* WHAT YOU ARE ASKED TO DO
Copy the records below word for word. Stop after the line that contains "Task: Choose Quick Create from the menu".

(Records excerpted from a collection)
++++

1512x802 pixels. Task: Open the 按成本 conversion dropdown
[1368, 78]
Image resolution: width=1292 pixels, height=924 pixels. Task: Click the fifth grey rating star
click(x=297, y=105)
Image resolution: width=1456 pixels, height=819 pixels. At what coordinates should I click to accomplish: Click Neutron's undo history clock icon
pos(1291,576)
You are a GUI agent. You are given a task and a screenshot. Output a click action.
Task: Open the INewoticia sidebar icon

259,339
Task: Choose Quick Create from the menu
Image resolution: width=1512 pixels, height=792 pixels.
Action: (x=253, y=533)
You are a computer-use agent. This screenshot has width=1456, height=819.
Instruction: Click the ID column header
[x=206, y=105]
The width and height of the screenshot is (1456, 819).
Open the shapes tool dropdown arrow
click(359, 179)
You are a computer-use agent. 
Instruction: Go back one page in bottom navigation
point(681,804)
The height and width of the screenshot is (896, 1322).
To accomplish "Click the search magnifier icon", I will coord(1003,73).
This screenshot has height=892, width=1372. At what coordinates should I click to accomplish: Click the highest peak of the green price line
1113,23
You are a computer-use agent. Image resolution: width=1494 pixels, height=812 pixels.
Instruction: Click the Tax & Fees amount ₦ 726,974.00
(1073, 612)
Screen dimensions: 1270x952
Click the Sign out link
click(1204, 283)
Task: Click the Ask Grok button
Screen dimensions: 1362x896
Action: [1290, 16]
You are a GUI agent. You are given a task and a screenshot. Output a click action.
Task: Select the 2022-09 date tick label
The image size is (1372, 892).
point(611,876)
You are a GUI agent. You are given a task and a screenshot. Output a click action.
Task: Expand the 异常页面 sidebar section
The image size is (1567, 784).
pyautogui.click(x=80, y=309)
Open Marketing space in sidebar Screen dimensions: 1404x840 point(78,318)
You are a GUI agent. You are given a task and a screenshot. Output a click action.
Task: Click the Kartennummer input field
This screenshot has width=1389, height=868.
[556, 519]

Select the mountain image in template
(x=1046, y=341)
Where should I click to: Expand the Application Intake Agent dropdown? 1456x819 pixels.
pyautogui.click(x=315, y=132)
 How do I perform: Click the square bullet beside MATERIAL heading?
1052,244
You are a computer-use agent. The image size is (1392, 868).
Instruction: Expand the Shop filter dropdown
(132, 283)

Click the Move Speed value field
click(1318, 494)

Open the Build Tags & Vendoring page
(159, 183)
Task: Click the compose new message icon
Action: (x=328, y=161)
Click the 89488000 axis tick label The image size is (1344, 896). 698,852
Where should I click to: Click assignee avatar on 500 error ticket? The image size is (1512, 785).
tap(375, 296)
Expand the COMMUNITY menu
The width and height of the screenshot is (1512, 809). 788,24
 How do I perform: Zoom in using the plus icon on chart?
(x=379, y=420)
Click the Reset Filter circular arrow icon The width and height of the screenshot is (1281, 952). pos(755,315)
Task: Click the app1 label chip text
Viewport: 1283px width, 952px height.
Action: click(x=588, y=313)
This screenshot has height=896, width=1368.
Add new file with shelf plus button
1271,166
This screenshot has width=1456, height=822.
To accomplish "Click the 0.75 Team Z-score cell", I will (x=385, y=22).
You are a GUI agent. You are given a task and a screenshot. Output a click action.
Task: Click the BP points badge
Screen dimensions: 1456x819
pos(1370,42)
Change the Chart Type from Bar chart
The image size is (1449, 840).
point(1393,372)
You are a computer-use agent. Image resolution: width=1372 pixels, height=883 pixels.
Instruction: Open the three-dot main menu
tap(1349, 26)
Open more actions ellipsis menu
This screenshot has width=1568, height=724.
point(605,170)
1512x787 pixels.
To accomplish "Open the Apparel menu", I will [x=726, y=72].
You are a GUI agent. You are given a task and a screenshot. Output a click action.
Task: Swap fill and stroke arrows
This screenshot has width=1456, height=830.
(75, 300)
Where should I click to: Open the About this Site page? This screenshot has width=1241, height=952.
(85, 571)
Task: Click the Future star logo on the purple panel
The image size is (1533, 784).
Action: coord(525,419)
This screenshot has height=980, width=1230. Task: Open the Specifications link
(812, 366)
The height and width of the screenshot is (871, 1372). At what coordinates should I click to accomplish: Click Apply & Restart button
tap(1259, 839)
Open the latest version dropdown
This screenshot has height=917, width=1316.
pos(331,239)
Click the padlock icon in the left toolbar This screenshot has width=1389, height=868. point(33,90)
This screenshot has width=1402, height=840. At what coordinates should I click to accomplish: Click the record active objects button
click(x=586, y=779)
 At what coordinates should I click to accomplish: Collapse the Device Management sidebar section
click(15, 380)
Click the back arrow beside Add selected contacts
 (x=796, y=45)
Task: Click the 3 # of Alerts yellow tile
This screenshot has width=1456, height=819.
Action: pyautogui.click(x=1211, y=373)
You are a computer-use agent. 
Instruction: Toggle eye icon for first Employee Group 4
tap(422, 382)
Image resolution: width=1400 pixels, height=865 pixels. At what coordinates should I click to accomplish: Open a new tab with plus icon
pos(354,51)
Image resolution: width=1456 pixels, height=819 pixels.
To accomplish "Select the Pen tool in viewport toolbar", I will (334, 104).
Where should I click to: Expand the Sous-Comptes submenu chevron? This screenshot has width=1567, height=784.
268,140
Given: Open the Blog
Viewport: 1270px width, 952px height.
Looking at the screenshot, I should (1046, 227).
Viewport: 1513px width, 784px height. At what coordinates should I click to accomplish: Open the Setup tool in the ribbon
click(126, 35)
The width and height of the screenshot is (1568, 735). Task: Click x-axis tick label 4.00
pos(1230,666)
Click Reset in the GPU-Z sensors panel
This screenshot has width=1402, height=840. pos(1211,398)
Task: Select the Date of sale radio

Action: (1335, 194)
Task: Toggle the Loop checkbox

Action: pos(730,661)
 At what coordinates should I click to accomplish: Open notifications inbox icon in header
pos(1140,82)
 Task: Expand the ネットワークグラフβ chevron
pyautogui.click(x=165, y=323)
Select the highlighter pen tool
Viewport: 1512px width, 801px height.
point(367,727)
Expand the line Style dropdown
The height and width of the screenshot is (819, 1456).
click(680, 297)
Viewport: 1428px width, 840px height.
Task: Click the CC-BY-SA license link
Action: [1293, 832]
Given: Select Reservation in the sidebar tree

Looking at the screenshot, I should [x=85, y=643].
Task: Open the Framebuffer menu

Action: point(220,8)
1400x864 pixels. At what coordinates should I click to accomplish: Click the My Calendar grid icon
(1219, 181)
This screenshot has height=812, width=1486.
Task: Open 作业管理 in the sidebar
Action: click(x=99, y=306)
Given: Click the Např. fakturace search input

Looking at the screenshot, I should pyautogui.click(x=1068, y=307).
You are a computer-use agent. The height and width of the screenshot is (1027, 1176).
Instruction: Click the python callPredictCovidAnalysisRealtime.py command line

++++

* REPLY TO THE EXERCISE
1512x802 pixels. Task: Open the 按成本 conversion dropdown
[1368, 78]
Image resolution: width=1292 pixels, height=924 pixels. Task: Click the fifth grey rating star
click(x=297, y=105)
Image resolution: width=1456 pixels, height=819 pixels. At what coordinates should I click to accomplish: Click Neutron's undo history clock icon
pos(1291,576)
You are a GUI agent. You are given a task and a screenshot. Output a click action.
Task: Open the INewoticia sidebar icon

259,339
Task: Choose Quick Create from the menu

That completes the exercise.